Vita Nova’, a touring two-city exhibition, will open in Jaipur (March 9-22) and travel to Delhi post-April 20.

The exhibition has been produced by the Italian Embassy Cultural Centre and curated and conceived by Myna Mukherjee and Davide Quadrio.

In Jaipur, it arrives as a collateral event to the Jaipur Literature Festival and is spread across two sites. It is presented in collaboration with the Jawahar Kala Kendra, Rajasthan Department of Art and Culture and Gyan Museum, and is part of the ‘Azadi Ka Amrit Mahotsav’ celebrations marking 75 years of India’s Independence.

Inspired by Dante’s literature, Vita Nova is a two-site exhibition exploring transformations, connections and departures in contemporary craft and art between Italy and India. Vita Nova is the title of the poems by Dante, composed in honour of his lover and muse, that shaped the history of poetry in Italy and worldwide.

The curation called six artists from India and Italy to be challenged by this literature hero’s extraordinary body of work and explore the territory of “new life” (vita nova) or the transformative life that Dante wrote about. The resulting exhibition lets the viewer enter a realm of mystery and metaphor; the arcane and the magical; nature and humanity; mythology and memory; transformation and preservation; and ultimately the manifestation of something new.

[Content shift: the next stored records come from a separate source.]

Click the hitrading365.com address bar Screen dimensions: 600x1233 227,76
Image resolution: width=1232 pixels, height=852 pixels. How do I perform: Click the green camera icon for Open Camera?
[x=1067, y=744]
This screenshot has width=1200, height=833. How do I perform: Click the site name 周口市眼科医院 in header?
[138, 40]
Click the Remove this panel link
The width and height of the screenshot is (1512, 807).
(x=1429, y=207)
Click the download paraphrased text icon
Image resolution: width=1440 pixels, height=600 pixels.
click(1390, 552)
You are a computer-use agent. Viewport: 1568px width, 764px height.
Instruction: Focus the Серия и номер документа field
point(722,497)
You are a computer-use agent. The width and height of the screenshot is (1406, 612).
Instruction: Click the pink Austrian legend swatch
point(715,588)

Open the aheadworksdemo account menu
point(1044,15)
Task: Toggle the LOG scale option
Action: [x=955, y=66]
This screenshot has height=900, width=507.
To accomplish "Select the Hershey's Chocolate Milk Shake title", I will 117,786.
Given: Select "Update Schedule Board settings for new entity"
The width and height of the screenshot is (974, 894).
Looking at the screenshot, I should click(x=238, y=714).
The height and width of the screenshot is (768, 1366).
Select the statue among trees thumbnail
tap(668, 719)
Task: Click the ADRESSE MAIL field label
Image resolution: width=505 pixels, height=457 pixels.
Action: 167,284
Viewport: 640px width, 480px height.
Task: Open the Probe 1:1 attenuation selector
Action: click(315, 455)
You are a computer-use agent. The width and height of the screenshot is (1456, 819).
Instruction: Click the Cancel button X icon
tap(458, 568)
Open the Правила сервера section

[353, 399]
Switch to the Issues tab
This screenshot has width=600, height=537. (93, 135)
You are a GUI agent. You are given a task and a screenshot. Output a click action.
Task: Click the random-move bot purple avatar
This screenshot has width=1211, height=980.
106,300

All six artists — Andrea Anastasio, Francesco Simeti, Marta Roberti, Puneet Kaushik, Raghava KK, and Shilo Shiv Suleman — blur several distinctions as they work with a range of ‘handmade’ techniques from woodcuts, block prints, embroidery, tapestry, metal forging, blue pottery, miniatures, bidri, ceramics, clay and even cardboard making.

Together, they create a hothouse of new works that expose the conjunctions and disjunctions inherent in these contemporary hybridised artworks. They generate questions about the role of craft in their evolutionary shift to the ‘dematerialised’ and conceptual while retaining their historical and cultural significance.

These works claim contemporary craft as a dynamic critical position for understanding the most immediate political and aesthetic issues of our time.

Encompassing tapestries, carpets, sculptures, miniatures, textiles & artisanal objects, moving from magic realism to metaphors of political protests, ‘Vita Nova’ is an eclectic immersion into the “conceptual craft futures” referenced and celebrated by artists promoting new ways of thinking about the role of craft in contemporary art and significance of the ‘handmade’ within conceptual art-making practices.